#### [TASK DIRECTIONS]
What is needed is a word-for-word transcription of every record below.

**** DATA PROVIDED

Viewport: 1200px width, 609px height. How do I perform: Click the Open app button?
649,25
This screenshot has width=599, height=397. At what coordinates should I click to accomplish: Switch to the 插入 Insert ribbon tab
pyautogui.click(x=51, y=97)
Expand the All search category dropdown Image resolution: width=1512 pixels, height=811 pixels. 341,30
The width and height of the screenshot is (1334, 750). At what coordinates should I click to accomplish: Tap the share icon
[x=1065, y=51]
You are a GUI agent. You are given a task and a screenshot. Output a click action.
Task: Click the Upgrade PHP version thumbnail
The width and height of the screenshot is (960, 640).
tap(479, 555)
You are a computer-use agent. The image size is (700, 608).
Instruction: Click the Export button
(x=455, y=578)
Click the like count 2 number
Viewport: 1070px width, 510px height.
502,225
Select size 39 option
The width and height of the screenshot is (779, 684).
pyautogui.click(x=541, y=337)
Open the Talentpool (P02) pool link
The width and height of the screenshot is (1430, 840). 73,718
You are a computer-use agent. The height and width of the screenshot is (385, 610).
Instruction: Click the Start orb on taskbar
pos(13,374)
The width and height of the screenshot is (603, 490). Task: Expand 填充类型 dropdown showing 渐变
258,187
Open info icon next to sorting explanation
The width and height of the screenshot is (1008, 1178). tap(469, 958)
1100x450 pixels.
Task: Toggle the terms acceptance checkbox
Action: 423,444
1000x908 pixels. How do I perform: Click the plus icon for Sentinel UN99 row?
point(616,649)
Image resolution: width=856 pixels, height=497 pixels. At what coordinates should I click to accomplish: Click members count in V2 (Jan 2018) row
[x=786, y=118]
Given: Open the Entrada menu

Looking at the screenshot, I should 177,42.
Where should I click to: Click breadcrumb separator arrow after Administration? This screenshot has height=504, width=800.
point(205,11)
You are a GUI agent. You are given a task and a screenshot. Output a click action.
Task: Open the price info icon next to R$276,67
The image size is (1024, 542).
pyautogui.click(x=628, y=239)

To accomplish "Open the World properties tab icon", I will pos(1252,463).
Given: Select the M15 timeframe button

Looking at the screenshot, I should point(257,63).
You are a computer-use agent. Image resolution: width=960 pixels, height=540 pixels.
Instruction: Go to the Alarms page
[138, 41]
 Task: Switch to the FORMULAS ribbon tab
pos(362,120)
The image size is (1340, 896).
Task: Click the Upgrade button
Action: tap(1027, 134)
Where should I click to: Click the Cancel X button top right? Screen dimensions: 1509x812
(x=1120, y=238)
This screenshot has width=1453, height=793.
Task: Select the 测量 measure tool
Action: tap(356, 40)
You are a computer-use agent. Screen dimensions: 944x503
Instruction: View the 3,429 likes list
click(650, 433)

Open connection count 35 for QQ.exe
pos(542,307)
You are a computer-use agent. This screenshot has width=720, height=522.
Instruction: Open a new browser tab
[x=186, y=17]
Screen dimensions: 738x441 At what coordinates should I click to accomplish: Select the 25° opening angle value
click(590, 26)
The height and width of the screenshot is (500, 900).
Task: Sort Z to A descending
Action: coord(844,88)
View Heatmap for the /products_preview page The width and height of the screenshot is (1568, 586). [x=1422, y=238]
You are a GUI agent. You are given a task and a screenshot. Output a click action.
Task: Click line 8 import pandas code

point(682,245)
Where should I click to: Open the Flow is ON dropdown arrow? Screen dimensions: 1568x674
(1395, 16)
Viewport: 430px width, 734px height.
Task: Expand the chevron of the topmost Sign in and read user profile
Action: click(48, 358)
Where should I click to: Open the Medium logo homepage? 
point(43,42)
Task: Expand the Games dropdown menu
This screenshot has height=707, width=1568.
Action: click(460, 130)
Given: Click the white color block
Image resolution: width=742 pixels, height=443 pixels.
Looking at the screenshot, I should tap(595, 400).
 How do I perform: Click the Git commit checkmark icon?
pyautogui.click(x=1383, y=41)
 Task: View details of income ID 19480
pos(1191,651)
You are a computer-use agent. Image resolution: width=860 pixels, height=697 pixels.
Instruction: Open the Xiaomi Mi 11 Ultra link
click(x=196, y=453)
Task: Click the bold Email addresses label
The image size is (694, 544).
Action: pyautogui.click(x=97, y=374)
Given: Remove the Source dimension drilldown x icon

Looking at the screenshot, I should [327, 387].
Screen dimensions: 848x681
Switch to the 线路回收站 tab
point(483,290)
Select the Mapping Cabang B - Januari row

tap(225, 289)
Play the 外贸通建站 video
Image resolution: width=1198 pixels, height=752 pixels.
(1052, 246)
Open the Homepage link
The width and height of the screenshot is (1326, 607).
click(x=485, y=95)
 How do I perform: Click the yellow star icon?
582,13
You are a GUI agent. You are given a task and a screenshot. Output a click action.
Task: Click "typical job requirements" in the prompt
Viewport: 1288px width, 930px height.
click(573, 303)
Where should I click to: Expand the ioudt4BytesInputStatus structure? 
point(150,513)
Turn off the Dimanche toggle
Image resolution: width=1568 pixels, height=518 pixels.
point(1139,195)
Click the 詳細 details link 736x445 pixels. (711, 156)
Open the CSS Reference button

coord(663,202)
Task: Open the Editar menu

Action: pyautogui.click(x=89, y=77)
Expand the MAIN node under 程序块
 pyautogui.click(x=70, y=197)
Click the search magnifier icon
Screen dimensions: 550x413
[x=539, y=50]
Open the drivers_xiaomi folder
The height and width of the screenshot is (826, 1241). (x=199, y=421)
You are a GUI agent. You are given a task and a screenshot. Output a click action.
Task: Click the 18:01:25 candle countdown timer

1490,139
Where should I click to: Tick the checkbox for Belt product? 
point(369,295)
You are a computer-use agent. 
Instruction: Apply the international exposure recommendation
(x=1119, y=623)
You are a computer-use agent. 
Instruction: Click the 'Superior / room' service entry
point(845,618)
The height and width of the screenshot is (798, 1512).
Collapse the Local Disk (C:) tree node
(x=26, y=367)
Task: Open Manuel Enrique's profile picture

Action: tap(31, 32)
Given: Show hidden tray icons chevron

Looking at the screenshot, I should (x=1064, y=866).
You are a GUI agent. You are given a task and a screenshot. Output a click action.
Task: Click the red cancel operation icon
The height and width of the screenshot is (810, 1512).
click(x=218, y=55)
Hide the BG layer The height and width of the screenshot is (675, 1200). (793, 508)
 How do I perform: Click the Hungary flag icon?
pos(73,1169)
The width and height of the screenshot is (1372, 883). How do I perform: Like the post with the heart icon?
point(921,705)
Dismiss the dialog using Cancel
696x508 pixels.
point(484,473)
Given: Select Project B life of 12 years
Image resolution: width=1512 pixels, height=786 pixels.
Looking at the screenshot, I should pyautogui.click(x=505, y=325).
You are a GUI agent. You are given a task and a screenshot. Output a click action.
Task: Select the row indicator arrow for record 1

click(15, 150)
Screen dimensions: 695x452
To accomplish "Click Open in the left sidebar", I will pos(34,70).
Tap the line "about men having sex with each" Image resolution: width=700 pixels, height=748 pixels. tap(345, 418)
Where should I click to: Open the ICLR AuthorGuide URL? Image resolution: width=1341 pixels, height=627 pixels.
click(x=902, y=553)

********

#### [RESPONSE TO THE TASK]
Viewport: 1200px width, 609px height. How do I perform: Click the Open app button?
649,25
This screenshot has width=599, height=397. At what coordinates should I click to accomplish: Switch to the 插入 Insert ribbon tab
pyautogui.click(x=51, y=97)
Expand the All search category dropdown Image resolution: width=1512 pixels, height=811 pixels. 341,30
The width and height of the screenshot is (1334, 750). At what coordinates should I click to accomplish: Tap the share icon
[x=1065, y=51]
You are a GUI agent. You are given a task and a screenshot. Output a click action.
Task: Click the Upgrade PHP version thumbnail
The width and height of the screenshot is (960, 640).
tap(479, 555)
You are a computer-use agent. The image size is (700, 608).
Instruction: Click the Export button
(x=455, y=578)
Click the like count 2 number
Viewport: 1070px width, 510px height.
502,225
Select size 39 option
The width and height of the screenshot is (779, 684).
pyautogui.click(x=541, y=337)
Open the Talentpool (P02) pool link
The width and height of the screenshot is (1430, 840). 73,718
You are a computer-use agent. The height and width of the screenshot is (385, 610).
Instruction: Click the Start orb on taskbar
pos(13,374)
The width and height of the screenshot is (603, 490). Task: Expand 填充类型 dropdown showing 渐变
258,187
Open info icon next to sorting explanation
The width and height of the screenshot is (1008, 1178). tap(469, 958)
1100x450 pixels.
Task: Toggle the terms acceptance checkbox
Action: 423,444
1000x908 pixels. How do I perform: Click the plus icon for Sentinel UN99 row?
point(616,649)
Image resolution: width=856 pixels, height=497 pixels. At what coordinates should I click to accomplish: Click members count in V2 (Jan 2018) row
[x=786, y=118]
Given: Open the Entrada menu

Looking at the screenshot, I should 177,42.
Where should I click to: Click breadcrumb separator arrow after Administration? This screenshot has height=504, width=800.
point(205,11)
You are a GUI agent. You are given a task and a screenshot. Output a click action.
Task: Open the price info icon next to R$276,67
The image size is (1024, 542).
pyautogui.click(x=628, y=239)

To accomplish "Open the World properties tab icon", I will pos(1252,463).
Given: Select the M15 timeframe button

Looking at the screenshot, I should point(257,63).
You are a computer-use agent. Image resolution: width=960 pixels, height=540 pixels.
Instruction: Go to the Alarms page
[138, 41]
 Task: Switch to the FORMULAS ribbon tab
pos(362,120)
The image size is (1340, 896).
Task: Click the Upgrade button
Action: tap(1027, 134)
Where should I click to: Click the Cancel X button top right? Screen dimensions: 1509x812
(x=1120, y=238)
This screenshot has width=1453, height=793.
Task: Select the 测量 measure tool
Action: tap(356, 40)
You are a computer-use agent. Screen dimensions: 944x503
Instruction: View the 3,429 likes list
click(650, 433)

Open connection count 35 for QQ.exe
pos(542,307)
You are a computer-use agent. This screenshot has width=720, height=522.
Instruction: Open a new browser tab
[x=186, y=17]
Screen dimensions: 738x441 At what coordinates should I click to accomplish: Select the 25° opening angle value
click(590, 26)
The height and width of the screenshot is (500, 900).
Task: Sort Z to A descending
Action: coord(844,88)
View Heatmap for the /products_preview page The width and height of the screenshot is (1568, 586). [x=1422, y=238]
You are a GUI agent. You are given a task and a screenshot. Output a click action.
Task: Click line 8 import pandas code

point(682,245)
Where should I click to: Open the Flow is ON dropdown arrow? Screen dimensions: 1568x674
(1395, 16)
Viewport: 430px width, 734px height.
Task: Expand the chevron of the topmost Sign in and read user profile
Action: click(48, 358)
Where should I click to: Open the Medium logo homepage? 
point(43,42)
Task: Expand the Games dropdown menu
This screenshot has height=707, width=1568.
Action: click(460, 130)
Given: Click the white color block
Image resolution: width=742 pixels, height=443 pixels.
Looking at the screenshot, I should tap(595, 400).
 How do I perform: Click the Git commit checkmark icon?
pyautogui.click(x=1383, y=41)
 Task: View details of income ID 19480
pos(1191,651)
You are a computer-use agent. Image resolution: width=860 pixels, height=697 pixels.
Instruction: Open the Xiaomi Mi 11 Ultra link
click(x=196, y=453)
Task: Click the bold Email addresses label
The image size is (694, 544).
Action: pyautogui.click(x=97, y=374)
Given: Remove the Source dimension drilldown x icon

Looking at the screenshot, I should [327, 387].
Screen dimensions: 848x681
Switch to the 线路回收站 tab
point(483,290)
Select the Mapping Cabang B - Januari row

tap(225, 289)
Play the 外贸通建站 video
Image resolution: width=1198 pixels, height=752 pixels.
(1052, 246)
Open the Homepage link
The width and height of the screenshot is (1326, 607).
click(x=485, y=95)
 How do I perform: Click the yellow star icon?
582,13
You are a GUI agent. You are given a task and a screenshot. Output a click action.
Task: Click "typical job requirements" in the prompt
Viewport: 1288px width, 930px height.
click(573, 303)
Where should I click to: Expand the ioudt4BytesInputStatus structure? 
point(150,513)
Turn off the Dimanche toggle
Image resolution: width=1568 pixels, height=518 pixels.
point(1139,195)
Click the 詳細 details link 736x445 pixels. (711, 156)
Open the CSS Reference button

coord(663,202)
Task: Open the Editar menu

Action: pyautogui.click(x=89, y=77)
Expand the MAIN node under 程序块
 pyautogui.click(x=70, y=197)
Click the search magnifier icon
Screen dimensions: 550x413
[x=539, y=50]
Open the drivers_xiaomi folder
The height and width of the screenshot is (826, 1241). (x=199, y=421)
You are a GUI agent. You are given a task and a screenshot. Output a click action.
Task: Click the 18:01:25 candle countdown timer

1490,139
Where should I click to: Tick the checkbox for Belt product? 
point(369,295)
You are a computer-use agent. 
Instruction: Apply the international exposure recommendation
(x=1119, y=623)
You are a computer-use agent. 
Instruction: Click the 'Superior / room' service entry
point(845,618)
The height and width of the screenshot is (798, 1512).
Collapse the Local Disk (C:) tree node
(x=26, y=367)
Task: Open Manuel Enrique's profile picture

Action: tap(31, 32)
Given: Show hidden tray icons chevron

Looking at the screenshot, I should (x=1064, y=866).
You are a GUI agent. You are given a task and a screenshot. Output a click action.
Task: Click the red cancel operation icon
The height and width of the screenshot is (810, 1512).
click(x=218, y=55)
Hide the BG layer The height and width of the screenshot is (675, 1200). (793, 508)
 How do I perform: Click the Hungary flag icon?
pos(73,1169)
The width and height of the screenshot is (1372, 883). How do I perform: Like the post with the heart icon?
point(921,705)
Dismiss the dialog using Cancel
696x508 pixels.
point(484,473)
Given: Select Project B life of 12 years
Image resolution: width=1512 pixels, height=786 pixels.
Looking at the screenshot, I should pyautogui.click(x=505, y=325).
You are a GUI agent. You are given a task and a screenshot. Output a click action.
Task: Select the row indicator arrow for record 1

click(15, 150)
Screen dimensions: 695x452
To accomplish "Click Open in the left sidebar", I will pos(34,70).
Tap the line "about men having sex with each" Image resolution: width=700 pixels, height=748 pixels. tap(345, 418)
Where should I click to: Open the ICLR AuthorGuide URL? Image resolution: width=1341 pixels, height=627 pixels.
click(x=902, y=553)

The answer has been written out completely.